## EXTRACTED INFORMATION

■ ■ ■

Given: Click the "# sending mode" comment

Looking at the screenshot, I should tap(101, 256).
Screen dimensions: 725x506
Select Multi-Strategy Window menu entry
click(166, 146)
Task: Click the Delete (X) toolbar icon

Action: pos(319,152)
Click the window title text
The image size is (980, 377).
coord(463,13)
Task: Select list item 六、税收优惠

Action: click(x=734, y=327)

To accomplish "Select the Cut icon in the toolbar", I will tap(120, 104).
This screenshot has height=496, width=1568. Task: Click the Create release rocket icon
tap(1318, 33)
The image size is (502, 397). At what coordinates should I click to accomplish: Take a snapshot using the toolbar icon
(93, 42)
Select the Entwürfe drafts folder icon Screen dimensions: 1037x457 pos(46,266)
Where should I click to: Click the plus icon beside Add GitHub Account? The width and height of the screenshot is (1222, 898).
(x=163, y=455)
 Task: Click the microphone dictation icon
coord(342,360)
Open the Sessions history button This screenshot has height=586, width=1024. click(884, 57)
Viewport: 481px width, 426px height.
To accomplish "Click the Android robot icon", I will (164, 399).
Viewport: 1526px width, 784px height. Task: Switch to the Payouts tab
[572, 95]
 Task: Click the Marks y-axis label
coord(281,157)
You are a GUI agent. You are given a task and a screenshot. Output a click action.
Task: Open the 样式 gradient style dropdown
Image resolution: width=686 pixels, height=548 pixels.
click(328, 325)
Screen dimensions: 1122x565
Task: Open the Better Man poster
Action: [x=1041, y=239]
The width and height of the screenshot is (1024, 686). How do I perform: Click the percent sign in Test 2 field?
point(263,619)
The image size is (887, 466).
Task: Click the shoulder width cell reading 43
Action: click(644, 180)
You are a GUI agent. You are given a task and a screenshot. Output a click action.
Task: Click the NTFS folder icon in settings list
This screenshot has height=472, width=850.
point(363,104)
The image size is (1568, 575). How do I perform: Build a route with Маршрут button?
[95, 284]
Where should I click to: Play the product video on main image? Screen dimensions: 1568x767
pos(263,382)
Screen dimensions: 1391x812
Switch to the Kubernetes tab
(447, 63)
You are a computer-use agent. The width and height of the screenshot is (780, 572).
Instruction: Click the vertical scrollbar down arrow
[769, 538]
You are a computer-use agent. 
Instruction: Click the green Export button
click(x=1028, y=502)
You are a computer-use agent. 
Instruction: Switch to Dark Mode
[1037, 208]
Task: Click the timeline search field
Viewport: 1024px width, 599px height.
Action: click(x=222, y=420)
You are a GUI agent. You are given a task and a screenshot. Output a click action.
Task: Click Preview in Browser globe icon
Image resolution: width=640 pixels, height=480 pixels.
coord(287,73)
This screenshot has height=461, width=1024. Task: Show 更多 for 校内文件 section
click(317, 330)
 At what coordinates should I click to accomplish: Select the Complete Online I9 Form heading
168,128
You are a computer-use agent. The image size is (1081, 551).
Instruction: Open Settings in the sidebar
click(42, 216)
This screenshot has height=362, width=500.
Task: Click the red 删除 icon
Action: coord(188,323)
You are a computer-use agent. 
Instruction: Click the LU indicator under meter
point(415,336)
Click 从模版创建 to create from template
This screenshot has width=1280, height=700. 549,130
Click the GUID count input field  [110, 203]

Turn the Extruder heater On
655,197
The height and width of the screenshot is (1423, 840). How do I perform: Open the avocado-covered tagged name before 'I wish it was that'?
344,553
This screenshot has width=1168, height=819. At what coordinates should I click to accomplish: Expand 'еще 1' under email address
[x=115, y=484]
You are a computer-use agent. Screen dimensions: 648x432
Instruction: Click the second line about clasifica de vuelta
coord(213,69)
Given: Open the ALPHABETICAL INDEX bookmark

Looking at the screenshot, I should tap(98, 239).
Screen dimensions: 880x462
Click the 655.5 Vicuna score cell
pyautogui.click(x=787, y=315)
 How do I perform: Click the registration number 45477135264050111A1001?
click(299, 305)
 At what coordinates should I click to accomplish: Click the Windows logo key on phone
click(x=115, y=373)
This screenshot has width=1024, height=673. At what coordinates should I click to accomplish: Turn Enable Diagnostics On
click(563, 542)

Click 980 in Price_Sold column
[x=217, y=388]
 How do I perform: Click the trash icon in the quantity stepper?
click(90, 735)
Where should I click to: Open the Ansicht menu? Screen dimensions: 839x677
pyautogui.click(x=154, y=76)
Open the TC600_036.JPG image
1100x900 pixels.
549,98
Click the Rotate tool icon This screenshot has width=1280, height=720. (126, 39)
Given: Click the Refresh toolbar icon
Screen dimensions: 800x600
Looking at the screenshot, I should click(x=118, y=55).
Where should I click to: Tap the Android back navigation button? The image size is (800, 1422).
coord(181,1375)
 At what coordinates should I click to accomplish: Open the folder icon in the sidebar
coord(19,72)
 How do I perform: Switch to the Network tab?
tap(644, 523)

■ ■ ■

## REQUIREMENT
Copy the listing word for word, leaving nothing out.

## EXERCISE RESPONSE
Given: Click the "# sending mode" comment

Looking at the screenshot, I should tap(101, 256).
Screen dimensions: 725x506
Select Multi-Strategy Window menu entry
click(166, 146)
Task: Click the Delete (X) toolbar icon

Action: pos(319,152)
Click the window title text
The image size is (980, 377).
coord(463,13)
Task: Select list item 六、税收优惠

Action: click(x=734, y=327)

To accomplish "Select the Cut icon in the toolbar", I will tap(120, 104).
This screenshot has height=496, width=1568. Task: Click the Create release rocket icon
tap(1318, 33)
The image size is (502, 397). At what coordinates should I click to accomplish: Take a snapshot using the toolbar icon
(93, 42)
Select the Entwürfe drafts folder icon Screen dimensions: 1037x457 pos(46,266)
Where should I click to: Click the plus icon beside Add GitHub Account? The width and height of the screenshot is (1222, 898).
(x=163, y=455)
 Task: Click the microphone dictation icon
coord(342,360)
Open the Sessions history button This screenshot has height=586, width=1024. click(884, 57)
Viewport: 481px width, 426px height.
To accomplish "Click the Android robot icon", I will (164, 399).
Viewport: 1526px width, 784px height. Task: Switch to the Payouts tab
[572, 95]
 Task: Click the Marks y-axis label
coord(281,157)
You are a GUI agent. You are given a task and a screenshot. Output a click action.
Task: Open the 样式 gradient style dropdown
Image resolution: width=686 pixels, height=548 pixels.
click(328, 325)
Screen dimensions: 1122x565
Task: Open the Better Man poster
Action: [x=1041, y=239]
The width and height of the screenshot is (1024, 686). How do I perform: Click the percent sign in Test 2 field?
point(263,619)
The image size is (887, 466).
Task: Click the shoulder width cell reading 43
Action: click(644, 180)
You are a GUI agent. You are given a task and a screenshot. Output a click action.
Task: Click the NTFS folder icon in settings list
This screenshot has height=472, width=850.
point(363,104)
The image size is (1568, 575). How do I perform: Build a route with Маршрут button?
[95, 284]
Where should I click to: Play the product video on main image? Screen dimensions: 1568x767
pos(263,382)
Screen dimensions: 1391x812
Switch to the Kubernetes tab
(447, 63)
You are a computer-use agent. The width and height of the screenshot is (780, 572).
Instruction: Click the vertical scrollbar down arrow
[769, 538]
You are a computer-use agent. 
Instruction: Click the green Export button
click(x=1028, y=502)
You are a computer-use agent. 
Instruction: Switch to Dark Mode
[1037, 208]
Task: Click the timeline search field
Viewport: 1024px width, 599px height.
Action: click(x=222, y=420)
You are a GUI agent. You are given a task and a screenshot. Output a click action.
Task: Click Preview in Browser globe icon
Image resolution: width=640 pixels, height=480 pixels.
coord(287,73)
This screenshot has height=461, width=1024. Task: Show 更多 for 校内文件 section
click(317, 330)
 At what coordinates should I click to accomplish: Select the Complete Online I9 Form heading
168,128
You are a computer-use agent. The image size is (1081, 551).
Instruction: Open Settings in the sidebar
click(42, 216)
This screenshot has height=362, width=500.
Task: Click the red 删除 icon
Action: coord(188,323)
You are a computer-use agent. 
Instruction: Click the LU indicator under meter
point(415,336)
Click 从模版创建 to create from template
This screenshot has width=1280, height=700. 549,130
Click the GUID count input field  [110, 203]

Turn the Extruder heater On
655,197
The height and width of the screenshot is (1423, 840). How do I perform: Open the avocado-covered tagged name before 'I wish it was that'?
344,553
This screenshot has width=1168, height=819. At what coordinates should I click to accomplish: Expand 'еще 1' under email address
[x=115, y=484]
You are a computer-use agent. Screen dimensions: 648x432
Instruction: Click the second line about clasifica de vuelta
coord(213,69)
Given: Open the ALPHABETICAL INDEX bookmark

Looking at the screenshot, I should tap(98, 239).
Screen dimensions: 880x462
Click the 655.5 Vicuna score cell
pyautogui.click(x=787, y=315)
 How do I perform: Click the registration number 45477135264050111A1001?
click(299, 305)
 At what coordinates should I click to accomplish: Click the Windows logo key on phone
click(x=115, y=373)
This screenshot has width=1024, height=673. At what coordinates should I click to accomplish: Turn Enable Diagnostics On
click(563, 542)

Click 980 in Price_Sold column
[x=217, y=388]
 How do I perform: Click the trash icon in the quantity stepper?
click(90, 735)
Where should I click to: Open the Ansicht menu? Screen dimensions: 839x677
pyautogui.click(x=154, y=76)
Open the TC600_036.JPG image
1100x900 pixels.
549,98
Click the Rotate tool icon This screenshot has width=1280, height=720. (126, 39)
Given: Click the Refresh toolbar icon
Screen dimensions: 800x600
Looking at the screenshot, I should click(x=118, y=55).
Where should I click to: Tap the Android back navigation button? The image size is (800, 1422).
coord(181,1375)
 At what coordinates should I click to accomplish: Open the folder icon in the sidebar
coord(19,72)
 How do I perform: Switch to the Network tab?
tap(644, 523)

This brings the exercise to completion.